→ **RECORDS FOR PROCESSING**:
------------------------------------------------------------------------

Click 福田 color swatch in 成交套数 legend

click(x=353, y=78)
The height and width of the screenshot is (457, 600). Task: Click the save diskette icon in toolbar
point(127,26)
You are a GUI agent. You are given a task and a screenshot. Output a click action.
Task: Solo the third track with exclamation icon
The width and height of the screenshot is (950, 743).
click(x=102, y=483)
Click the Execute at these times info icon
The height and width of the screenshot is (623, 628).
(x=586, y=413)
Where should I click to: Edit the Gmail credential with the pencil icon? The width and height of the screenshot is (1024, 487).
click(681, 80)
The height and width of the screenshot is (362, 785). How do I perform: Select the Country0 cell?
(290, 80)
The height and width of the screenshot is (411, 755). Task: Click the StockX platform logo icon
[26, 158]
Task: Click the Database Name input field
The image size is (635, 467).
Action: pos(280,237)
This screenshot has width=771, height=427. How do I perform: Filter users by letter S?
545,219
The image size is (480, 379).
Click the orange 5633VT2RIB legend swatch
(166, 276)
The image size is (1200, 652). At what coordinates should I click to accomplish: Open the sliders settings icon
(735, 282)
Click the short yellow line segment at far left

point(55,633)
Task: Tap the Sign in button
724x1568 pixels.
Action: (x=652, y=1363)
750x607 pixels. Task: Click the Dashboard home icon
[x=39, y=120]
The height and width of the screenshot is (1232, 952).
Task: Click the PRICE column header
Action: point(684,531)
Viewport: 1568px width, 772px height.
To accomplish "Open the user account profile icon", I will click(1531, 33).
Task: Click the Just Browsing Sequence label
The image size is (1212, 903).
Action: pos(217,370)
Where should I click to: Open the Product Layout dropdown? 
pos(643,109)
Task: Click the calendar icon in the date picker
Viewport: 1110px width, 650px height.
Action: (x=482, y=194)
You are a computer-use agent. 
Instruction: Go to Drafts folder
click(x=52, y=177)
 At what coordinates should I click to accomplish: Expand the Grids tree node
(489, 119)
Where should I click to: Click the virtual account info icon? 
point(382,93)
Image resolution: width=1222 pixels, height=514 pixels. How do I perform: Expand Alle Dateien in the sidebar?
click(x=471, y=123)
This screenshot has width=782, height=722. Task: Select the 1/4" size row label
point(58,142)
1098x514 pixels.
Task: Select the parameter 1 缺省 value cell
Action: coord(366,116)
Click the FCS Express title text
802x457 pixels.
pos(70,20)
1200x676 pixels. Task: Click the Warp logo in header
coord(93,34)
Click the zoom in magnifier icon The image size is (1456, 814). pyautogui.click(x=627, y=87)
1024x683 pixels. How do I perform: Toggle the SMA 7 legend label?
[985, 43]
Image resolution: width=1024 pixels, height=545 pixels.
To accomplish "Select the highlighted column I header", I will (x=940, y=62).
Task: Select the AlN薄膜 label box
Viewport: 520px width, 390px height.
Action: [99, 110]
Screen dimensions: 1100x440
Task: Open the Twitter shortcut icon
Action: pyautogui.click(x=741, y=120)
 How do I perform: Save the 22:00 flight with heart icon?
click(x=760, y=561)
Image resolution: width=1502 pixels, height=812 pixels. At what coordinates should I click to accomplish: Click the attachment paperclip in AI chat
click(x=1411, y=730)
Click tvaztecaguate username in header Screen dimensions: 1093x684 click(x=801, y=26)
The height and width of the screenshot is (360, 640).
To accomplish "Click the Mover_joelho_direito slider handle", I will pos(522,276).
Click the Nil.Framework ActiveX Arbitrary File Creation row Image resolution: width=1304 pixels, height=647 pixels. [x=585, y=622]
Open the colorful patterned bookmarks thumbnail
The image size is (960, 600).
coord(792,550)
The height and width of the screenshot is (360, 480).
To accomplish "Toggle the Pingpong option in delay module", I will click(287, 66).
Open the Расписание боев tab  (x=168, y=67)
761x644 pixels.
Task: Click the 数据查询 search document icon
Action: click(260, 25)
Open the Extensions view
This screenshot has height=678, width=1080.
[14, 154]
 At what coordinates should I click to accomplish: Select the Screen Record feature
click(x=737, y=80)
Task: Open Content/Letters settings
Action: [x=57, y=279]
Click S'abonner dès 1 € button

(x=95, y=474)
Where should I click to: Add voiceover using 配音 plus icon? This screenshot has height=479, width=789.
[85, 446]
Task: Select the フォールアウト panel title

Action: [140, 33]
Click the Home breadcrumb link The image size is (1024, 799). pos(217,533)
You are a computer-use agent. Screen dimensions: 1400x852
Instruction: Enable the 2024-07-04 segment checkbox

------------------------------------------------------------------------

→ **WHAT IS REQUIRED**: Pull out all lines from the entries above in which the word "computer" appears.

→ **OUTPUT BELOW**:
You are a computer-use agent. 
You are a computer-use agent. Screen dimensions: 1400x852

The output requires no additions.